28 Aprile 2022, di Mariangela Tessa

Aprile da dimenticare per il mercato delle obbligazioni, che si appresta a chiude il mese peggiore mese di sempre, mentre gli investitori si preparano ad una raffica di rialzi dei tassi la prossima settimana, incluso il più aggressivo inasprimento della Fed dal maggio 2000. L’indice Bloomberg Global-Aggregate Total Return ha perso il 4,9% ad aprile, la performance mensile peggiore dal 1990.

Nel frattempo i rendimenti a tre anni dell’Australia sono saliti di sette punti base al 2,74% mentre il tasso su due il debito della Nuova Zelanda su un anno è balzato di otto punti base al 3,39%.

Dietro l’impennata dei rendimenti c’è l’accelerazione dell’inflazione. Un trend destinato a continuare alla luce del caro dell’energia e della recente chiusura dei rubinetti del gas russo a Polonia e Bulgaria. Tutto questo non fa che accelerare la corsa al rialzo dei tassi di interesse.

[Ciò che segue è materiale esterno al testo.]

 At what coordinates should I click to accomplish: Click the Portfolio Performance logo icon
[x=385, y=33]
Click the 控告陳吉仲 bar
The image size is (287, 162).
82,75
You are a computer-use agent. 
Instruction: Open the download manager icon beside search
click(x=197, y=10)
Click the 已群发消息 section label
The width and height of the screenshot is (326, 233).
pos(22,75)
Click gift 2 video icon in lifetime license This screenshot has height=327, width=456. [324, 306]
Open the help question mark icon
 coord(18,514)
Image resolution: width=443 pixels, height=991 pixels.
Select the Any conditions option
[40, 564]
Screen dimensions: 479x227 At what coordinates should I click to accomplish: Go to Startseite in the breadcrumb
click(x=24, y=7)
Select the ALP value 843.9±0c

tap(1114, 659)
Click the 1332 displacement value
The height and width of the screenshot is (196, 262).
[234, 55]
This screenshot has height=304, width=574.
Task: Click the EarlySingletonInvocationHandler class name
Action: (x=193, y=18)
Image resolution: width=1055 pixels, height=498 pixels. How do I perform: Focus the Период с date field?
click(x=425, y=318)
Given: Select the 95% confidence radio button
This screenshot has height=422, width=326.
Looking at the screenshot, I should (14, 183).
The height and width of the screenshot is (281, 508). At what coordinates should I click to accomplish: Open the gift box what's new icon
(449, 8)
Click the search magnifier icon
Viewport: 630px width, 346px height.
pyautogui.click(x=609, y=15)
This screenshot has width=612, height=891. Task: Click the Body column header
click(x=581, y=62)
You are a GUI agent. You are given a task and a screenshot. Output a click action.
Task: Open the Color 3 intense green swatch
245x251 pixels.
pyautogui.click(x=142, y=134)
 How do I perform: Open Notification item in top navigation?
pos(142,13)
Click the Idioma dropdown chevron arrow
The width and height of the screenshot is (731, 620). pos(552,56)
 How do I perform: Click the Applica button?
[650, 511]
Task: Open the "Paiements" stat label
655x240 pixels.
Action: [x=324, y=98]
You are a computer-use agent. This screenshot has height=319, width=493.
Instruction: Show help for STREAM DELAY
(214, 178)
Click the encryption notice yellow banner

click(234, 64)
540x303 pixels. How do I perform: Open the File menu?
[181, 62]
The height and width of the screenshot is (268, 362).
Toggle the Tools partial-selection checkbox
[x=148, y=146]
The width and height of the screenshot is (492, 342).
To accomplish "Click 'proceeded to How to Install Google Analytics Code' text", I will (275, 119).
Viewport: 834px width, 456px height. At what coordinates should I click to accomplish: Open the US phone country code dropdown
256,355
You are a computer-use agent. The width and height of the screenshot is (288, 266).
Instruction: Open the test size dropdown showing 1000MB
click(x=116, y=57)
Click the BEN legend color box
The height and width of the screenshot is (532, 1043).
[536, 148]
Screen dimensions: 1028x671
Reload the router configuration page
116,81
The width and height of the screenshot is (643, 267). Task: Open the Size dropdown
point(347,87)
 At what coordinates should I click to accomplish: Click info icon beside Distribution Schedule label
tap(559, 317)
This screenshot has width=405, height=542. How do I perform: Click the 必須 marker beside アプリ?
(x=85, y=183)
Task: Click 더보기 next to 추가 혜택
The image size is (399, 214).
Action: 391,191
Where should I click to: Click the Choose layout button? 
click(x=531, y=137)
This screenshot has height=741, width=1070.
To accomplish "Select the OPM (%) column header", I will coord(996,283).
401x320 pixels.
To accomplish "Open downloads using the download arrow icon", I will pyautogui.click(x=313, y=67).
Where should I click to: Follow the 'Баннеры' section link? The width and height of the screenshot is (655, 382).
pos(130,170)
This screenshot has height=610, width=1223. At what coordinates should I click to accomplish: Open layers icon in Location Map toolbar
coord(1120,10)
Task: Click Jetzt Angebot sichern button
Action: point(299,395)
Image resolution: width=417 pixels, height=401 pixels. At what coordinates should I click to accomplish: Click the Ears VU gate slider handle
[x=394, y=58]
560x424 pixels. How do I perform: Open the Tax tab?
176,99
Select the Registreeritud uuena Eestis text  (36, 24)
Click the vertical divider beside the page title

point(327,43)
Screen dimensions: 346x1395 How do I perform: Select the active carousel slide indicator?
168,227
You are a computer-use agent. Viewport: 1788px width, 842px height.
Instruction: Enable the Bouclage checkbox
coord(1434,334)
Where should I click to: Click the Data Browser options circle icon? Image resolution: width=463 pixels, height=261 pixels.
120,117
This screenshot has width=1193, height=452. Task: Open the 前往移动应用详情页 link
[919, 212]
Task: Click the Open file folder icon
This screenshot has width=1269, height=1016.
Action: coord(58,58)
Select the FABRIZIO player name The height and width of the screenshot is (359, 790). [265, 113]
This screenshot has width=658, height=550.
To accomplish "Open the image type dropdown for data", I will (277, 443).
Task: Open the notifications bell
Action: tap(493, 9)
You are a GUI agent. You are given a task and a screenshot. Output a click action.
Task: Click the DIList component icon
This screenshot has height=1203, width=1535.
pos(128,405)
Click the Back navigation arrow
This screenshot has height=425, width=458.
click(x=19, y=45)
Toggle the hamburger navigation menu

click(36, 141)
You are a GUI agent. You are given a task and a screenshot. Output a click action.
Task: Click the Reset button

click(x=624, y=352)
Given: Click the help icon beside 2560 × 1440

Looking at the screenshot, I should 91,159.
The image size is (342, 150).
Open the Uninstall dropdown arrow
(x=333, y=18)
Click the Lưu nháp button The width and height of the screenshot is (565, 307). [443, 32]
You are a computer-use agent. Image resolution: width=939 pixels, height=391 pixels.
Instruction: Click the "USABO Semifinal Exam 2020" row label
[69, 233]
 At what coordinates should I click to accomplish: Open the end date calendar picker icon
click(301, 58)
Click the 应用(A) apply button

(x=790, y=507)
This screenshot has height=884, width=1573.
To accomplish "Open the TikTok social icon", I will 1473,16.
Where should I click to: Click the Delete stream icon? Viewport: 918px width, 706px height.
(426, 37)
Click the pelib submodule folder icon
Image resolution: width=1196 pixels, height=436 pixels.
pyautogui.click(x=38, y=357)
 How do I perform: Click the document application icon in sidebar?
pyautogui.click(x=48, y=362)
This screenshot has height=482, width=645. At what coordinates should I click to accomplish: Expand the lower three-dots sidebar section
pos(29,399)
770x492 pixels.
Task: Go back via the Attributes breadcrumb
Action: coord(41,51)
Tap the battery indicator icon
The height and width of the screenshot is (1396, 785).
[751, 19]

Gli swap scontano un aumento del tasso di mezzo punto da parte della Federal Reserve il 4 maggio e un aumento del costo del denaro anche da parte della Reserve Bank of Australia e la Bank of England.

“Fino a quando i prezzi della Fed non avranno fatto il loro corso e si saranno stabilizzati, i rendimenti globali possono aumentare ulteriormente”, ha detto all’agenzia Bloomberg, Imre Speizer, strategist della Westpac Banking Corp. ad Auckland. “Gli investitori saranno acquirenti riluttanti di obbligazioni fintanto che i prezzi dei tassi della Fed continueranno a salire o fino a quando non saranno più sicuri di valutare un eventuale rallentamento economico”.

Obbligazioni, aprile nero anche per i titoli high-grade

Aprile nero anche per i titoli high-grade. Secondo un benchmark globale di Bloomberg, i titoli ad alto rendimento hanno perso il 5,3% sulla strada per il più grande crollo mensile da marzo 2020, quando la pandemia ha scosso i mercati finanziari.

“Il mercato di oggi offre certezze molto limitata e abbondante incertezza”, hanno scritto in una nota gli strategist di Bank of America, Mark Cabana e Bruno Braizinha. “L’attuale incertezza è guidata dal contesto macroeconomico e inflazionistico e dalle tensioni geopolitiche, che richiederanno tempo per risolversi. Ma anche le banche centrali globali sono responsabili dell’elevata incertezza”.